Versus

“Ok, kita
putus,’’ teriak Andre.
“Ok, gak
usah hubungi aku lagi, cari perempuan yang bisa maklum terhadap egomu itu,”
Balas Alisha.
Akhirnya,
Alisha dan Andre putus setelah delapan bulan mencoba merajut kasih. Dua anak
manusia dengan dua kepala, dua ego dan dua keinginan. Perbedaan yang menyatukan
mereka, dan pada akhirnya memisahkan mereka. Alisha denga egonya, begitupun
dengan Andre, cukup membuat rajutan tali asmara keduanya berakhir kusut.
Cukup
sudah. Andre tak sanggup lagi mengahadapi Alisha. Perempuan yang ia kenal di
pesta ulang tahun temannya setahun yang lalu. Perempuan tersebut membuat Andre
mabuk kepayang, berbeda pada awalnya. Namun, sama pada akhirnya, sama seperti
perempuan pada umumnya egois, menurutnya. Perempuan yang ketika dalam suatu
hubungan, seakan dunia harus berpijak padanya dan pasangannya yang harus selalu mengertinya. “Cukup,” kata Andre. “Jika
kamu tetap seperti ini, tidak akan ada yang bisa memahamimu. Bahkan aku menyerah
untuk memahami semua egomu,” ucap Andre dengan nada yang sedikit emosi.
“Aku tidak
bisa memaksamu untuk tetap mencintaiku. Inilah aku, aku tak bisa berubah untuk
menyenangkanmu. Bukankah pasangan harus saling menerima apa adanya? Temukanlah
jalanmu, yang bisa membuatmu senang. Cukup aku yang memacari lelaki yang
menuntut banyak hal,” balas perempuan yang akrab disapa Chacha tersebut.
****
Empat
tahun berlalu, sejak putusnya hubungan mereka. Kini Alisha sibuk mencari
pekerjaan. Bersama chika, sahabatnya, ia melamar pekerjaan di beberapa media
cetak.

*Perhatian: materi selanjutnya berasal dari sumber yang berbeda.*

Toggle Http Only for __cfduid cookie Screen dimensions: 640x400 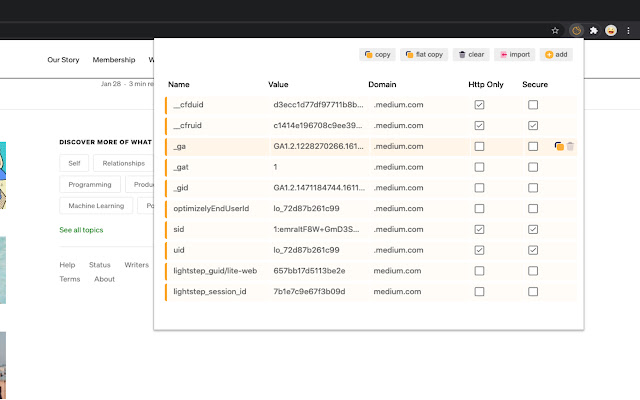coord(479,104)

Alisha yang kini berusia 24 tahun tersebut, berencana untuk bekerja
sebagai jurnalis. Menjadi jurnalis adalah cita-citanya sedari dulu,
apalagi jurusan semasa ia kuliah adalah
jurusan jurnalistik. Passion dan skill-nya di bidang jurnalistik cukup
untuk mendorongnya berusaha keras jadi jurnalis.
“Eh, Cha
itu kan si Andre, mantan kamu,” bisik Chika kepada Alisha.
“Serius, Cik?”
tanya Alisha balik.
“iya
seriusan, liat aja rambut klimisnya,” bisiknya lagi.
“Mampus
gue Cik, kenapa juga tuh monster kerja di sini,”
Perkenalkan
ini adalah Anda Respati W. Redaktur Pelaksana yang akan mengarahkan kalian.
“Apa dia
redpel, Tuhan lindungi hambamu ini,” ucap Alisha dengan ekspresi yang masih
kaget.
***
“Kamu
masih sama seperti yang dulu ya ternyata, bibir masih kering dan pucat, rambut
masih dicepol, masih suka make kaos dan jeans. Mana ada pria yang mau macarin
kamu,” ejek Andre.
“Kamu juga
masih sama seperti yang dulu, rambut klimis, dan masih suka nyinyir. Mana ada
perempuan yang mau dipacarin sama kamu,” balas Alisha.
“Kamu
pasti gak tau kan kalau Anda Respati W itu lelaki yang pernah kamu pacari
selama delapan bulan kan?”
“Ngapain
juga aku harus tau nama lengkap kamu siapa, kamu pikir aku pegawai administrasi
apa?”
Empat
tahun berlalu, tapi Alisha dan Andre masih bak kucing dan tikus. Selalu saja
ada bagi mereka untuk bertengkar. Bagi Alisha, Andre adalah cowok paling egois
yang pernah ia kenal, dan bagi Andre, Alisha adalah perempuan paling keras
kepala yang pernah ia pacari. Bagaimanapun relasi di antara mereka saat ini,
memaksa mereka untuk bekerja sama.
***
Lelaki
yang paling ingin dihindarinya, kini setiap hari harus Alisha temui karena
alasan pekerjaan. Perasaan tidak boleh mengganggu mimpinya. Itulah yang ia
pegang. Tak mungkin baginya untuk meninggalkan pekerjaan hanya karena mantan
pacarnya berada di kantor yang sama dengannya. “Toh hubungan aku dengan Andre hanya sebatas
rekan kerja. Stop baper, Cha. Jangan hiraukan monster itu,” gumamnya.
“Alisha
Seruni, mahasiswi jurnalistik,kuliah enam tahun, bercita-cita jadi jurnalis,
tapi tulisan masih berantakan. Kenapa banyak ejaan yang salah?” itulah yang
diucapkan Andre setelah melihat berita yang dikirimkan oleh Alisha
“Maaf,
tapi salahnya dimana Pak Andre?” tanya Alisha.
“Perlu aku
tunjukkin? Makanya kalau nulis tuh, fokus,” balas Andre dengan sedikit
membentak.
“Gak perlu
ngebentak juga kali. Dasar monster,” gumam Alisha.
***
Hari-hari
sulit ada di depan mata. Seperti mendaki bukit yang penuh rintangan, itulah
gambaran Alisha dan pekerjaannya saat ini. Andre, atasannya, adalah rintangan
terberat baginya. Ia tak bisa melihat Andre sebagai rekan kerjanya. Setiap kali
melihat Andre, ia selalu teringat betapa egois mantan pacarnya tersebut. Setiap
kali Andre memarahinya, kenangan empat tahun lalu datang menghantuinya.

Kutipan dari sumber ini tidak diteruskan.